Document Detail

Glutamate spillover between mammalian cone photoreceptors.
MedLine Citation:
PMID:  21940436     Owner:  NLM     Status:  MEDLINE    
Cone photoreceptors transmit signals at high temporal frequencies and mediate fine spatial vision. High-frequency transmission requires a high rate of glutamate release, which could promote spillover to neighboring cells, whereas spatial vision requires that cones within a tightly packed array signal light to postsynaptic bipolar cells with minimal crosstalk. Glutamate spread from the cone terminal is thought to be limited by presynaptic transporters and nearby glial processes. In addition, there is no ultrastructural evidence for chemical synapses between mammalian cones, although such synapses have been described in lower vertebrate retinas.
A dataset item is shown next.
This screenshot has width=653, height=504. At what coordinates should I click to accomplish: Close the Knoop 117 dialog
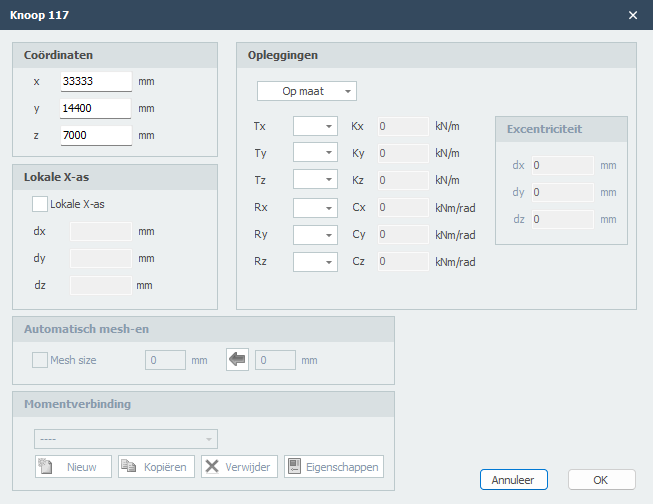632,15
We tested for cone-cone glutamate diffusion by recording from adjacent cone pairs in the ground squirrel retina, and instead found that the glutamate released by one cone during electrical stimulation activates glutamate transporter Cl(-) conductances on neighboring cones. Unlike in other systems, where crosstalk is diminished by increasing the temperature and by moving to a more intact preparation, glutamate spread persisted at physiological temperatures (37°C) and in retinal flat mounts. The glutamate-gated anion conductance in cones has a reversal potential of ∼-30 mV compared with a cone resting potential of ∼-50 mV; thus, crosstalk should have a depolarizing effect on the cone network. Cone-cone glutamate spread is regulated by the physiological stimulus, light, and under physiological conditions can produce a response of ∼2 mV, equivalent to 13-20% of a cone's light response. We conclude that in the absence of discrete chemical synapses, glutamate flows between cones during a light response and may mediate a spatially distributed positive feedback.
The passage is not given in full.